What’s next for participants and workshops?
We’ll be following up and amplifying these teams in the coming months to share their progress, and we’re excited to share strategies and stories as they unfold. In just the week since the workshop, the Shiny Meetup has already met — with new members that have joined from the Openscapes workshop. They have scheduled meetups throughout the rest of the year, and are discussing broadening the focus beyond Shiny: perhaps tidyverse tutorials and even #TidyTuesday. Woohoo Shiny Meetup Group!
If you are interested in hosting an Openscapes workshop, please contact us: firstname.lastname@example.org.
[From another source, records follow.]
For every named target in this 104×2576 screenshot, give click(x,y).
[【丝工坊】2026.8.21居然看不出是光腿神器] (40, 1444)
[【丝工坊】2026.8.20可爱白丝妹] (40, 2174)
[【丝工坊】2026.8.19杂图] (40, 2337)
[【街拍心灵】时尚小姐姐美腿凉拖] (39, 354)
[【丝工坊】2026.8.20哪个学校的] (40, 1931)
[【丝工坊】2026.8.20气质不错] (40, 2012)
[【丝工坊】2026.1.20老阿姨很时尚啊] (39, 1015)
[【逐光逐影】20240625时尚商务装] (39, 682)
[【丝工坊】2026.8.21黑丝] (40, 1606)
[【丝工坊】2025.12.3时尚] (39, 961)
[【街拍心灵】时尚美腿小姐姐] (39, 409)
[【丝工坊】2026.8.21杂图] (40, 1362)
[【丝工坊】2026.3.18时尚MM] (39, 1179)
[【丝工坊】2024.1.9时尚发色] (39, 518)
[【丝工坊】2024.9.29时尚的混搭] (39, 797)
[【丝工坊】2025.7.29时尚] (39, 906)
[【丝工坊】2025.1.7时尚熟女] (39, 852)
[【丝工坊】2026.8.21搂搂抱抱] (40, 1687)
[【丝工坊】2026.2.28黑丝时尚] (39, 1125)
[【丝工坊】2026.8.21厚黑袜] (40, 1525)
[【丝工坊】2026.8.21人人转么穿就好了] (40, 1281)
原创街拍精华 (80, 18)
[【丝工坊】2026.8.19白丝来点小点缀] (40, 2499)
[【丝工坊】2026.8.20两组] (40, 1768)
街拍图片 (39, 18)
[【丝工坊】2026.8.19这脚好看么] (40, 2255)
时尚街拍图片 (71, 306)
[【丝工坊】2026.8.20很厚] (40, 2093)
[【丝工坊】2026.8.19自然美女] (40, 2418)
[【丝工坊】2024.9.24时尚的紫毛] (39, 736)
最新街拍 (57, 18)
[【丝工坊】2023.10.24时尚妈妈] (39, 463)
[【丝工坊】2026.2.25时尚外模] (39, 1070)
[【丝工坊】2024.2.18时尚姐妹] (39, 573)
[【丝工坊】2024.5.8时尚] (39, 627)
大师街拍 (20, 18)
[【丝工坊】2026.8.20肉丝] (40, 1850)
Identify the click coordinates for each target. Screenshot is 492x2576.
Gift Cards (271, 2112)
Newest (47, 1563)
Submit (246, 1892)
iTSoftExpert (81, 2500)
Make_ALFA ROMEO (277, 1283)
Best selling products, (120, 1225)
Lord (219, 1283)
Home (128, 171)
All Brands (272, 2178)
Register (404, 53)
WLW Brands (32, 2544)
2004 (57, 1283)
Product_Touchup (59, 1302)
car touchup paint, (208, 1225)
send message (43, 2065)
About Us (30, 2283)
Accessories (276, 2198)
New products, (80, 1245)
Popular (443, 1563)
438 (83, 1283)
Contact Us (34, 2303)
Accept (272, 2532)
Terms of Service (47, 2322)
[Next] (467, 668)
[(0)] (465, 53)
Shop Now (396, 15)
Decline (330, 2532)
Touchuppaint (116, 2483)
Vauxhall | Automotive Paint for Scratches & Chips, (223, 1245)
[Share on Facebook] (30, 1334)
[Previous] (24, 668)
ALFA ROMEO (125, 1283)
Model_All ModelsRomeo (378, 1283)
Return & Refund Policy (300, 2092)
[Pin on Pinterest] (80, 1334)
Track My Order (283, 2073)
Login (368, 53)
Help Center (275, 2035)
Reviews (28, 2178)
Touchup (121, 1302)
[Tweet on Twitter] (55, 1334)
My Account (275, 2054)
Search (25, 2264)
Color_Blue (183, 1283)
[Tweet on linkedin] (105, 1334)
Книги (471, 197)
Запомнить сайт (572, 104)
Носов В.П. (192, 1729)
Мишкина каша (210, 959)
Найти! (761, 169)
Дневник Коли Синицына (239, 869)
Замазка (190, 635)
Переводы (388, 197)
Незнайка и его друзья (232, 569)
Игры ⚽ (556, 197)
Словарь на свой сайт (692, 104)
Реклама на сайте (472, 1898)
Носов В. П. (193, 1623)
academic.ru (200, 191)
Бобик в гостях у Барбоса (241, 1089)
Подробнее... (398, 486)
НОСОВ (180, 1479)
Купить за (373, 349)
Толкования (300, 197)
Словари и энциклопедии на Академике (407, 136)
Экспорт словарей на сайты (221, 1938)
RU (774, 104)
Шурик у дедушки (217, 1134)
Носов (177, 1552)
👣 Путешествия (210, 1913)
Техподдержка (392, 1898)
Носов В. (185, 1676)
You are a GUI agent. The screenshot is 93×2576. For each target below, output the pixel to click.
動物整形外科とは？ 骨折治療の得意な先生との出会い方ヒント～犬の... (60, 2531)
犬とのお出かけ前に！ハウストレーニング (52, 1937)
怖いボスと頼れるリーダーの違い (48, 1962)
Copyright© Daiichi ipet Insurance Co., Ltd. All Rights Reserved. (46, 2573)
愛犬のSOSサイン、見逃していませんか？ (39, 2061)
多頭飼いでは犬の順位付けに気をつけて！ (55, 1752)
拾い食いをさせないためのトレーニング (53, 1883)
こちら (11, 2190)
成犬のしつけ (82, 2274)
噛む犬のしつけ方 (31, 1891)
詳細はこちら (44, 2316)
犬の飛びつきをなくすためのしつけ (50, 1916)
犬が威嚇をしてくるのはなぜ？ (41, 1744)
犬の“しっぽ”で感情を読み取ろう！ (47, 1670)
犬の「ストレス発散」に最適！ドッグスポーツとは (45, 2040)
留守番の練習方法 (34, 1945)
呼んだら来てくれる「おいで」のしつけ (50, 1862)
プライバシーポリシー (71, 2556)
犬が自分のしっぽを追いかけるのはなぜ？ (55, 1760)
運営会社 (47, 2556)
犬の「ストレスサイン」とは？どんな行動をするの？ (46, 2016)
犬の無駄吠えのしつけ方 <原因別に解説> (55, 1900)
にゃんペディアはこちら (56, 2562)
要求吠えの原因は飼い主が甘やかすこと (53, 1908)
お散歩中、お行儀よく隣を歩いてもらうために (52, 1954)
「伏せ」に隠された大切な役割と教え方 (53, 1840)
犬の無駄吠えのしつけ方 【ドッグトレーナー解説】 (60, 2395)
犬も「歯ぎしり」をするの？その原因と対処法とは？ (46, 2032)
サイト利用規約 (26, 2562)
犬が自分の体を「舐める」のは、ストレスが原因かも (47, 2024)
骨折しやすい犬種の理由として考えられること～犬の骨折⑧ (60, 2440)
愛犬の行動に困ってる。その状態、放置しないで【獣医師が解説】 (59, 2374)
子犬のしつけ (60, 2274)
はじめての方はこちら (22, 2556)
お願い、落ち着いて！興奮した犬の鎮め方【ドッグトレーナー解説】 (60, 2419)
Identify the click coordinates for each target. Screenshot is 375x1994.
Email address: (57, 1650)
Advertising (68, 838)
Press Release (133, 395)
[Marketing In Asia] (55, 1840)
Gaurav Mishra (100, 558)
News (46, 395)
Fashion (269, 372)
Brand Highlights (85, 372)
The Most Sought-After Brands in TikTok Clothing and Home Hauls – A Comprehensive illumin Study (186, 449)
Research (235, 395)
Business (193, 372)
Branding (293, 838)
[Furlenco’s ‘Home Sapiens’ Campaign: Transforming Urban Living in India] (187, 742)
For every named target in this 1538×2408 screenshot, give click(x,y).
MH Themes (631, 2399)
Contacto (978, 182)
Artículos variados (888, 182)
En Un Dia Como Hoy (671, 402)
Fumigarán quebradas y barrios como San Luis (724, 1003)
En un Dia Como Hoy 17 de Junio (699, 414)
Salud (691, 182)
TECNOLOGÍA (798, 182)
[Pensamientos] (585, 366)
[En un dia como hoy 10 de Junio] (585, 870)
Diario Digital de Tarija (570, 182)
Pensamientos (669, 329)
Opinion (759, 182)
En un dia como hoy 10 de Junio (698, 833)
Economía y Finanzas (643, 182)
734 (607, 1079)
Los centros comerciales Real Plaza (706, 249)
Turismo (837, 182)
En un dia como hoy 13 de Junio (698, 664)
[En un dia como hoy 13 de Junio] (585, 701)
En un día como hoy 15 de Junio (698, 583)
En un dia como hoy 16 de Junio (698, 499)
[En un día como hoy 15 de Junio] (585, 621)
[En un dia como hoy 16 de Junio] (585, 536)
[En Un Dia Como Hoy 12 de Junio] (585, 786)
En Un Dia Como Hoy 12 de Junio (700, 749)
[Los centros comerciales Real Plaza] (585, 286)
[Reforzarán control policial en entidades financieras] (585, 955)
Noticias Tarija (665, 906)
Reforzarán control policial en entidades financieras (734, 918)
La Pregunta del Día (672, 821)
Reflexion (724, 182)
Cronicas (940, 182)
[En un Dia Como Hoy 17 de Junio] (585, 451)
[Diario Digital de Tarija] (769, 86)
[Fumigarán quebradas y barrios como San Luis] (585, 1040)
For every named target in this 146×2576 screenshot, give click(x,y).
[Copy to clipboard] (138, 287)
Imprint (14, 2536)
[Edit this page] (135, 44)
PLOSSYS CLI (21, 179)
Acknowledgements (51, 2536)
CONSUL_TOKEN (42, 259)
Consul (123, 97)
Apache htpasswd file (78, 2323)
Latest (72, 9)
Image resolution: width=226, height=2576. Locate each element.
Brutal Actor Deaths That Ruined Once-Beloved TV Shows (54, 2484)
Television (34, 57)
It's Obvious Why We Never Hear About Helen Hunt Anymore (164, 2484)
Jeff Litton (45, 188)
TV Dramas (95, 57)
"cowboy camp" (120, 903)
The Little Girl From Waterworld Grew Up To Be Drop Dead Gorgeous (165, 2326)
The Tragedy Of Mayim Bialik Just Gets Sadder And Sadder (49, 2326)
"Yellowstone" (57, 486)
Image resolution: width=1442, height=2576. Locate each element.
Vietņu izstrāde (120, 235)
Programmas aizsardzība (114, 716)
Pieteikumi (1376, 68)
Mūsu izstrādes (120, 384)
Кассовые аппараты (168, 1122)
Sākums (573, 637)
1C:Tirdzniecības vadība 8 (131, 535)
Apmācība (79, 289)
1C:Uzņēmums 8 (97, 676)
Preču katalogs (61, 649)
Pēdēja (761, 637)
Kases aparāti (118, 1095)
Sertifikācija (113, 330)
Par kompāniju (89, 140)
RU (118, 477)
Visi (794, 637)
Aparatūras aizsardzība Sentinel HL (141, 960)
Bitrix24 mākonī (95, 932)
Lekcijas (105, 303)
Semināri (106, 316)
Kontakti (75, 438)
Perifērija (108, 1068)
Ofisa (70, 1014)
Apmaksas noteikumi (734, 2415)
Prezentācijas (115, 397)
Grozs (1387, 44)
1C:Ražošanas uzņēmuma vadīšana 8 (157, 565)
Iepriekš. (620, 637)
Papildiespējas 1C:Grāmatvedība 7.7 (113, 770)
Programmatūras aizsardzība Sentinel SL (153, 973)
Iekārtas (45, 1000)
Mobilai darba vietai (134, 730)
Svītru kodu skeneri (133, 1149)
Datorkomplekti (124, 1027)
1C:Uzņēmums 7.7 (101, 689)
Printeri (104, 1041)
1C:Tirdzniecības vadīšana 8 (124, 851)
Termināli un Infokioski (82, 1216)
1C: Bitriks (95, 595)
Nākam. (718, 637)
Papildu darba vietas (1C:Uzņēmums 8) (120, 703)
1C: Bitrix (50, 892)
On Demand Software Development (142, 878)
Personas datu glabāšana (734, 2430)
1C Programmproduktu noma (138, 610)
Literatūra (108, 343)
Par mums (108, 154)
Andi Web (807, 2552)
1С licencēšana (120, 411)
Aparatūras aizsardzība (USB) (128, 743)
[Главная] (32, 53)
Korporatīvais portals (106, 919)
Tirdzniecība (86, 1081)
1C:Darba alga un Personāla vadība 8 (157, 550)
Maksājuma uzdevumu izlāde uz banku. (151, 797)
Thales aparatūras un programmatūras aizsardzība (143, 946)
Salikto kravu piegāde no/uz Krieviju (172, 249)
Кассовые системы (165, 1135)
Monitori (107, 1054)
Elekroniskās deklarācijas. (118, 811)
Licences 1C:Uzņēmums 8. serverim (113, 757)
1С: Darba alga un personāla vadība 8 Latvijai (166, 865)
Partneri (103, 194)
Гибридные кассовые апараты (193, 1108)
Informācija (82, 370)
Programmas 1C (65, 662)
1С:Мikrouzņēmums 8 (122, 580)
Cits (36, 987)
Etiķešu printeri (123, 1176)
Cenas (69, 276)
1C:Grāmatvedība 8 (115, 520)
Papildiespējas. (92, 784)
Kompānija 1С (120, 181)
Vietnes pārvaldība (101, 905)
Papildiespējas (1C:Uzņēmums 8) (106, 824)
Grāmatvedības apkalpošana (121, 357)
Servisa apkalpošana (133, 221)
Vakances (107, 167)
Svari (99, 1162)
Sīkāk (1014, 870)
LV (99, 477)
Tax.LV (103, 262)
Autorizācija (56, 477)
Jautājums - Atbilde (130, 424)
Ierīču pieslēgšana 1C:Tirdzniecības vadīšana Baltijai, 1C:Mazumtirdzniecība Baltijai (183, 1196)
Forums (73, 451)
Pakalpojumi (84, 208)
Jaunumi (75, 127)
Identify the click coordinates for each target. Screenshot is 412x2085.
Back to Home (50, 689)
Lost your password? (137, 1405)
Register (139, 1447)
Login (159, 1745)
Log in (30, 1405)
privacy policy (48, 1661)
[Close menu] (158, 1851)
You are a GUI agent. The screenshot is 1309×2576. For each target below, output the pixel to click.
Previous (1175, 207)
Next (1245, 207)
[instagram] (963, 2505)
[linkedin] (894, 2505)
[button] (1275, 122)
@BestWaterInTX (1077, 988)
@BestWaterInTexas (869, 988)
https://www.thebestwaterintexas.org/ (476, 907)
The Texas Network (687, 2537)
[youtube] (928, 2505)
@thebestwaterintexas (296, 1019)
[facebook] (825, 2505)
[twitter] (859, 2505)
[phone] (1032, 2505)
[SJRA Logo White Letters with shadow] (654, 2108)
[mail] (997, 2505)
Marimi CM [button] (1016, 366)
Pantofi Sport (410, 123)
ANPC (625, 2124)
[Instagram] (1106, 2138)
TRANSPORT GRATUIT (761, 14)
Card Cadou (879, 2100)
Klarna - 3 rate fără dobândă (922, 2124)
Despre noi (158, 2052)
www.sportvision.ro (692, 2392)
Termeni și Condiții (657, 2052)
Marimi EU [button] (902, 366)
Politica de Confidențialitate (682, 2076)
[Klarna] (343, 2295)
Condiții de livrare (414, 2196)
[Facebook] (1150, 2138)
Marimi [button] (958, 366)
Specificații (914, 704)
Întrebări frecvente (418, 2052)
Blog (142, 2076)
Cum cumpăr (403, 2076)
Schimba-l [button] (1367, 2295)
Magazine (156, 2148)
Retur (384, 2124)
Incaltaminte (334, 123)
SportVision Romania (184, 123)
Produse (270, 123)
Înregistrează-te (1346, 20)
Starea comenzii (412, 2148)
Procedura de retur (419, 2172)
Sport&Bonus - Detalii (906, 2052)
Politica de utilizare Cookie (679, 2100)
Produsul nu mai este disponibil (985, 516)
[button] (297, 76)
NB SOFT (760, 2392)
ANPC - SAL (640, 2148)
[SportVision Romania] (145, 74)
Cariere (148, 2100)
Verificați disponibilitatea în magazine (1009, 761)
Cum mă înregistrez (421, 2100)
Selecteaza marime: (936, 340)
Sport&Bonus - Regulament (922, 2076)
I am really pleased with how this workshop went. Since the Openscapes Champions program is about developing mindsets and habits around open data science and nurturing cultural change in science, it was designed as a five-month remote program (with low-time investment: three hours/month). With workshops, I was interested to see how much cultural change and Championing we could catalyze in just two days. And I’m convinced it worked as we’d hoped; the participants were really thoughtful and engaged and left the workshop with plans to create community within and beyond their teams.
“This was an empowering lesson in how we can improve our workflow, communication and morale, and work towards reproducible, efficient scientific methods.” - Post-workshop survey
This workshop had a lot of firsts, things that were different from the previous Champions cohort:
- In person, not remote.
- Local community and research domain: all teams are focused around the same topic (fisheries management), and were local to Cape Cod/New Bedford.
- Not all teams had leads present; only 2 groups had leads present.
There were definitely things I would like to improve for next time. Most obviously for me to reduce some of the redundancy in the slide decks; such redundancy was a nice refresher/emphasis when folks were seeing them every two weeks as part of the five-month structure but was pretty repetitive over a course of two days. Also, I found myself telling rather than showing for too much of the time. When I made the slides last year for the inaugural cohort, I had fewer examples to show. But now I have so many examples from Champions and I need to showcase like I do in my conference talks, for example at FORCE11! So I’m excited to improve the course based on this experience and the feedback I’ve received.
Additionally, since not all teams had leads present, in the future we should focus time for teams not only to develop a plan for working with their teams about open data science, but strategies to also strengthen buy-in from leads. This is something that we should do regardless of whether team leads are present, really.
Thank you again to everyone who participated and are now Openscapes Champions!